To determine if the values \( x = -1 \) and \( x = \frac{7}{3} \) are solutions to the equation \( 3x^2 - 4x - 4 = 3 \), we need to substitute these values into the equation and see if they satisfy it.
First, simplify the equation:
\[ 3x^2 - 4x - 4 - 3 = 0 \implies 3x^2 - 4x - 7 = 0 \]
Now, we will substitute \( x = -1 \):
\[ 3(-1)^2 - 4(-1) - 7 = 3(1) + 4 - 7 = 3 + 4 - 7 = 0 \]
Since this simplifies to \( 0 = 0 \), \( x = -1 \) is a solution.
Next, we will substitute \( x = \frac{7}{3} \):
\[ 3\left(\frac{7}{3}\right)^2 - 4\left(\frac{7}{3}\right) - 7 \]
Calculating \( \left(\frac{7}{3}\right)^2 \):
\[ \left(\frac{7}{3}\right)^2 = \frac{49}{9} \]
Now substitute this into the equation:
\[ 3 \cdot \frac{49}{9} - 4 \cdot \frac{7}{3} - 7 = \frac{147}{9} - \frac{28}{3} - 7 \]
Convert \(-\frac{28}{3}\) and \(-7\) to fractions with a denominator of 9:
\[ -\frac{28}{3} = -\frac{84}{9} \quad \text{and} \quad -7 = -\frac{63}{9} \]
Now, combine all terms:
\[ \frac{147}{9} - \frac{84}{9} - \frac{63}{9} = \frac{147 - 84 - 63}{9} = \frac{0}{9} = 0 \]

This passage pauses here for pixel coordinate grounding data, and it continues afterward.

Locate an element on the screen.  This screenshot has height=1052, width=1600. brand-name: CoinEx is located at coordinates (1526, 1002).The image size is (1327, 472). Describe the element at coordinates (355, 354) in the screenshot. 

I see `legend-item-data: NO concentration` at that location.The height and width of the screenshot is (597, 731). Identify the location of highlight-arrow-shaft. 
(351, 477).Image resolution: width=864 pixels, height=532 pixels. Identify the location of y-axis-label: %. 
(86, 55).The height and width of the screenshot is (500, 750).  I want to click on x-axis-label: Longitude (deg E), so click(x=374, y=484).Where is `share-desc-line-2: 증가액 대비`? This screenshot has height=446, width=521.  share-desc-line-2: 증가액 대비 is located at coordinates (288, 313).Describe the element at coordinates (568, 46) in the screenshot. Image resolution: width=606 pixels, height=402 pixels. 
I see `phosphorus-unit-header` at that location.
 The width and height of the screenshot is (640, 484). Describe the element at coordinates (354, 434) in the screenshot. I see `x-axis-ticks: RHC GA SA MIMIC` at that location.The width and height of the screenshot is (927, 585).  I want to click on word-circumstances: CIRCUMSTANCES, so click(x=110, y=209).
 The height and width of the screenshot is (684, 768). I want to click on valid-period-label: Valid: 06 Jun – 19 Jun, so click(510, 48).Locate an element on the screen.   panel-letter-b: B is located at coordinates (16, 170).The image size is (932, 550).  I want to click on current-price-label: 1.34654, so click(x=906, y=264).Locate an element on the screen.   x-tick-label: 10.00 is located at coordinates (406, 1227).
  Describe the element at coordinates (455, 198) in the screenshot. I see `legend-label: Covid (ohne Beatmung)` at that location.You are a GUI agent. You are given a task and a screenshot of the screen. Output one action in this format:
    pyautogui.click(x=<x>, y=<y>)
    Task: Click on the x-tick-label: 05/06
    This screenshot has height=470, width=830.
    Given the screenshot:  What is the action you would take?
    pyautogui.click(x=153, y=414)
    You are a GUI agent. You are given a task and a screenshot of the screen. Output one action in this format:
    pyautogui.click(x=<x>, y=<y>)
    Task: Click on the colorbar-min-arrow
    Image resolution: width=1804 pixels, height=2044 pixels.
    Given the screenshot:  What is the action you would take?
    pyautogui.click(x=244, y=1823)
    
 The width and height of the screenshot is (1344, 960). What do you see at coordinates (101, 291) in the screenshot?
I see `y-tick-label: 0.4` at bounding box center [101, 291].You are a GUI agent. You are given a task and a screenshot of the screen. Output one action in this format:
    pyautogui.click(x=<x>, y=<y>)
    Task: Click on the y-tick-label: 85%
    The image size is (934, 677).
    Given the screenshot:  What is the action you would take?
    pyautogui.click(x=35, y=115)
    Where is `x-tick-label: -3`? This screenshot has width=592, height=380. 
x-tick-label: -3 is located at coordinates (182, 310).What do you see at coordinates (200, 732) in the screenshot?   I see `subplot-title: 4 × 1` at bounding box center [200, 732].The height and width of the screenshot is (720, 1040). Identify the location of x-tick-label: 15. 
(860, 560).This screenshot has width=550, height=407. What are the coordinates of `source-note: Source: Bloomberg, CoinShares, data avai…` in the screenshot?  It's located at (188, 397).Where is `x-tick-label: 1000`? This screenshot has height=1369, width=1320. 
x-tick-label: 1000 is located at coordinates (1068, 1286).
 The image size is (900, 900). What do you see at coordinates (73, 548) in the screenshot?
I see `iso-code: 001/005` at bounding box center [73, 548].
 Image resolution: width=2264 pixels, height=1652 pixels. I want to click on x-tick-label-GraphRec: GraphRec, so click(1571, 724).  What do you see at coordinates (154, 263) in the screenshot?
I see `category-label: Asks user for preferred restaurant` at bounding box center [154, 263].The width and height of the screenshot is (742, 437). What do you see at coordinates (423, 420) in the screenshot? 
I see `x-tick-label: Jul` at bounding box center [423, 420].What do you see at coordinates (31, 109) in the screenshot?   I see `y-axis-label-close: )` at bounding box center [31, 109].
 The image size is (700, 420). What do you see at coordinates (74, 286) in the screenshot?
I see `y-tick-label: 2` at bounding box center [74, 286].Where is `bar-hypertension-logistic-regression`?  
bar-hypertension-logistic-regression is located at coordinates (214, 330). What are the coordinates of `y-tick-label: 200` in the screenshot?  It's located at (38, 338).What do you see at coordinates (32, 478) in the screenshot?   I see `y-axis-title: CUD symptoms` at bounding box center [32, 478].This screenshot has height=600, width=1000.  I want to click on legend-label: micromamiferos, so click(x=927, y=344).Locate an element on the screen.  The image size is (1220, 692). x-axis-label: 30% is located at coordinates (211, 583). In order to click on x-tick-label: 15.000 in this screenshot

Since this simplifies to \( 0 = 0 \), \( x = \frac{7}{3} \) is also a solution.
Therefore, both \( x = -1 \) and \( x = \frac{7}{3} \) are solutions to the equation.
The answer is: Both \( x = -1 \) and \( x = \frac{7}{3} \) are solutions.